As cenas de ação, por sinal, são
bem ruins. As lutas parecem coreografadas por alguém que nunca chegou perto de
artes marciais na vida. A narrativa é tão consciente do quanto tudo é duro e
sem fluidez que coloca boa parte dos combates corporais, em especial as lutas
de Joe contra Okamura e Yamashita, em fast
foward (sim, como se estivessem avançando o filme) para artificialmente
fazê-las parecer mais rápidas e intensas. Como se isso não fosse o bastante, o
duelo final entre Joe e Yamashita também tem vários problemas de continuidade,
com a luz do sol sendo diferente a cada plano. Em um instante o dia está claro,
logo depois o sol está se pondo e segundos depois o sol está claro novamente.

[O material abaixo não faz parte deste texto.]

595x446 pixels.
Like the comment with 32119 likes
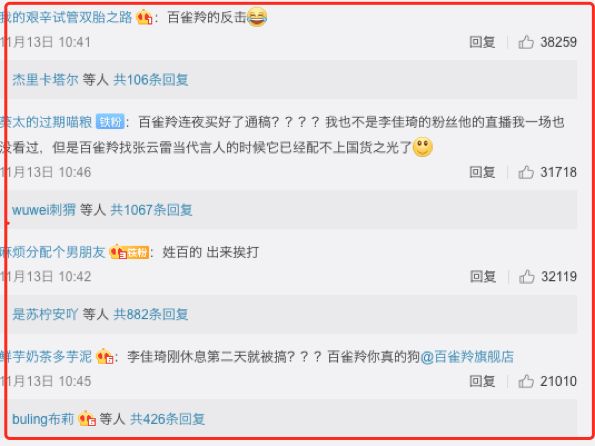pos(526,277)
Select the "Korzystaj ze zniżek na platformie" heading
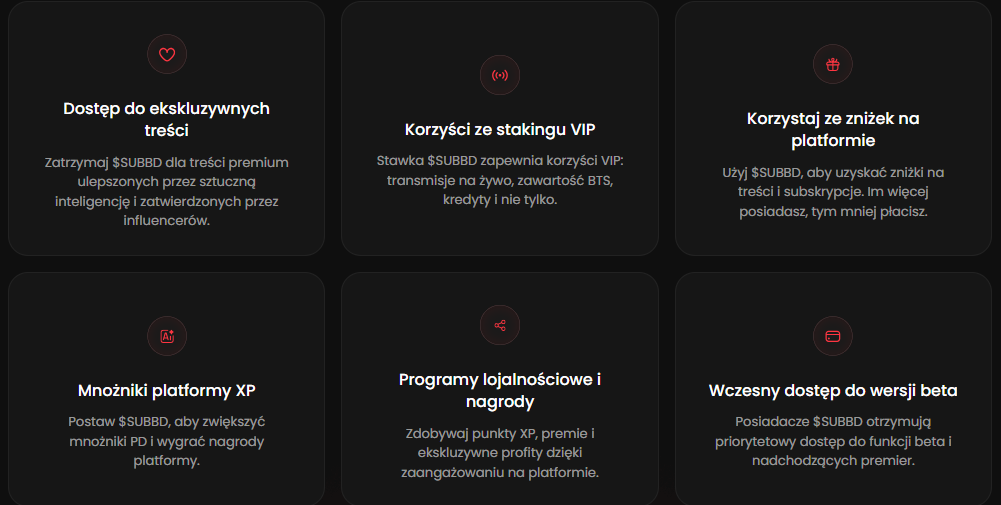This screenshot has height=505, width=1001. click(833, 129)
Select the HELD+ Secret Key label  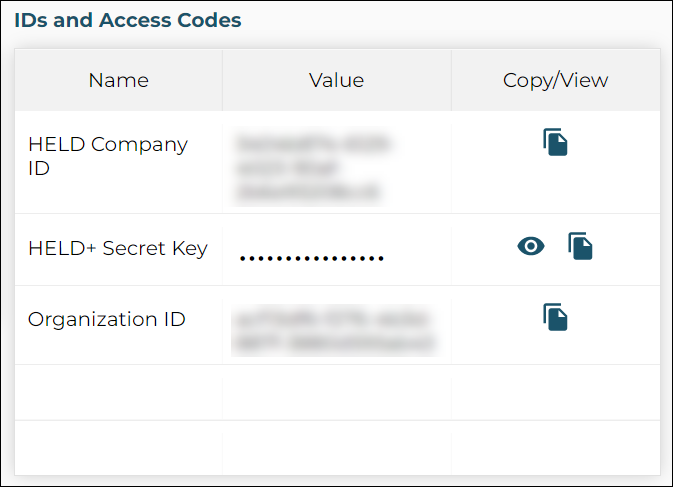tap(118, 248)
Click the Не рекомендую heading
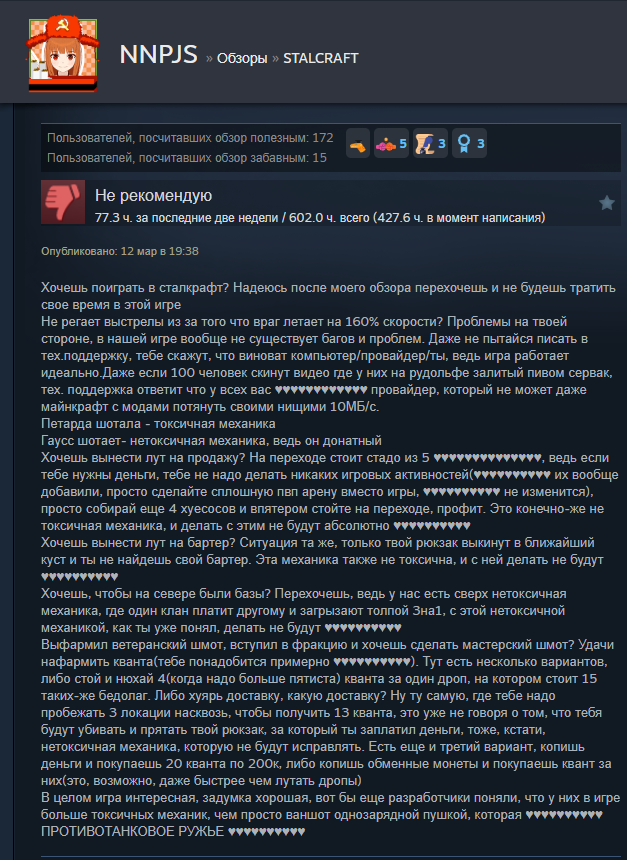 coord(154,195)
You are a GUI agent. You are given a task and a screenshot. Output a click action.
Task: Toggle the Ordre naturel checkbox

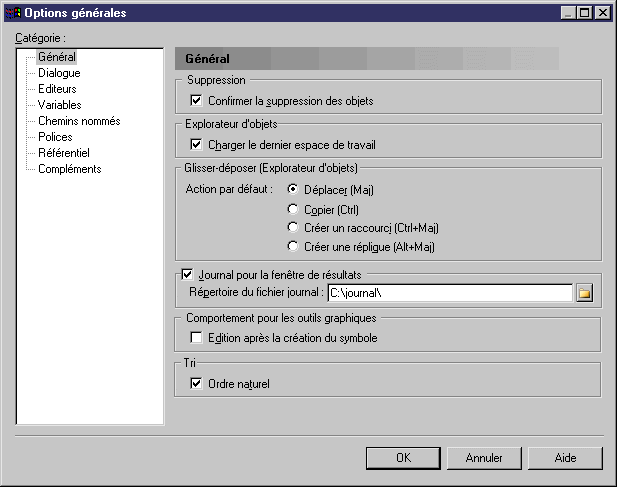pyautogui.click(x=196, y=383)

Provavelmente
as cenas foram gravadas ao longo de vários dias e ninguém se deu conta da falta
de coerência da iluminação até chegar a hora de montar tudo e aí não havia
solução a dar. Ou isso ou tudo foi feito de propósito para fazer parecer que a
luta deles durou vários dias, vai saber.
Os tiroteios são igualmente mal
feitos, principalmente pela escolha do filme em ser explícito com o sangue dos
ferimentos. Quando alguém é baleado simplesmente vemos uma mancha vermelha
aparecer sobre as roupas, sem qualquer dano às vestimentas ou uso de maquiagem
para simular um ferimento. Assim, mais parece que os personagens foram
atingidos por uma arma de paintball
do que por tiros de verdade.
Todo o elenco é bastante
canastrão e exagerado, rendendo muitos momentos de puro humor involuntário
conforme eles tentam dar seriedade a diálogos que por si só já soam ridículos.

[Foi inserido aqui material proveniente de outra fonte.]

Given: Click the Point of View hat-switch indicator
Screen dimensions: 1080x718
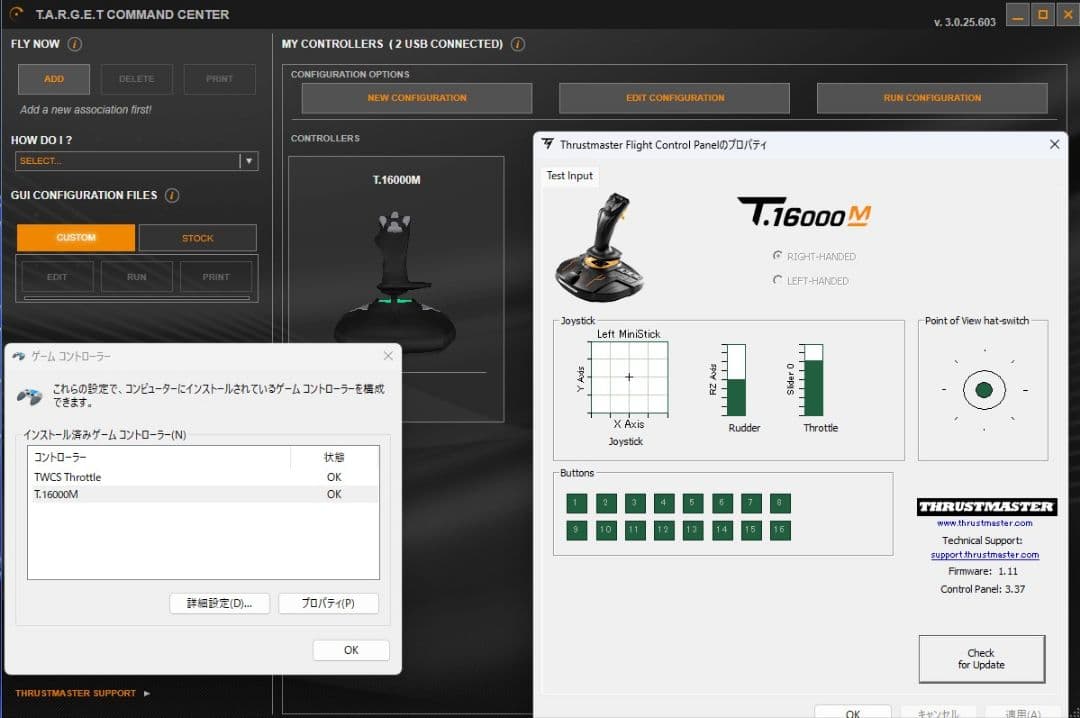Looking at the screenshot, I should tap(983, 390).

Um exemplo é a cena em que Joe tenta flertar com uma enfermeira no hospital e
tudo descamba para uma conversa sobre o pênis dele. Como se a conversa já não
fosse toscamente hilária, as caras e bocas feitas por Frank durante o diálogo
tornam tudo ainda mais ridículo. O mesmo pode ser dito sobre uma cena em que
Frank é capturado pelos vilões e um capanga aponta uma faca para a virilha do
policial dizendo que irá livrar Frank do seu "dom negro". Sim, o
vilão está se referindo ao pênis do personagem (qual o problema desse filme e
diálogos sobre pênis?) e a fala foi claramente pensada como uma sagaz ameaça,
mas termina soando estranhamente racista e homoerótica.
Já que mencionei erotismo, não
posso deixar de falar sobre as bizarras cenas de sexo que o filme apresenta. Em
uma delas Joe e uma loira anônima simplesmente se esfregam um no outro em
silêncio como se fossem dois bichos no cio que não fazem a menor ideia de como
copular. Outra mostra o vilão Yamashita com sua amante na cama fazendo
movimentos com suas bocas que deveriam ser beijos, mas eles parecem ter
dificuldade (ou apenas estavam desconfortáveis) em acertar os lábios um do
outro, dando a impressão de que nenhum deles tinha beijado na boca antes. Todas
essas cenas de sexo são pontuadas por uma música brega que parece retirada de
algum pornô softcore ruim.
Com um texto ruim, direção
inábil, atores canastrões, vários erros de montagem e cenas de ação pobremente
concebidas, Samurai Cop é um filme
tão incompetente que se torna irresistivelmente divertido. Tudo é tão bizarro e
tosco que é impossível não rir. O filme chegou a ganhar uma continuação em 2015
chamada Samurai Cop 2: Deadly Vengeance.
A continuação conta com a presença de ninguém menos que Tommy Wiseau,
responsável por The Room, o "Cidadão Kane dos filmes ruins", mas
não tem a mesma graça deste original, já que é algo feito propositalmente para
ser ruim ao invés de exibir a comicidade acidental vista aqui. Há também um terceiro filme, feito em 2017, chamado Revenge of the Samurai Cop, mas como eu não assisti, não tenho como dizer se ao menos é engraçado.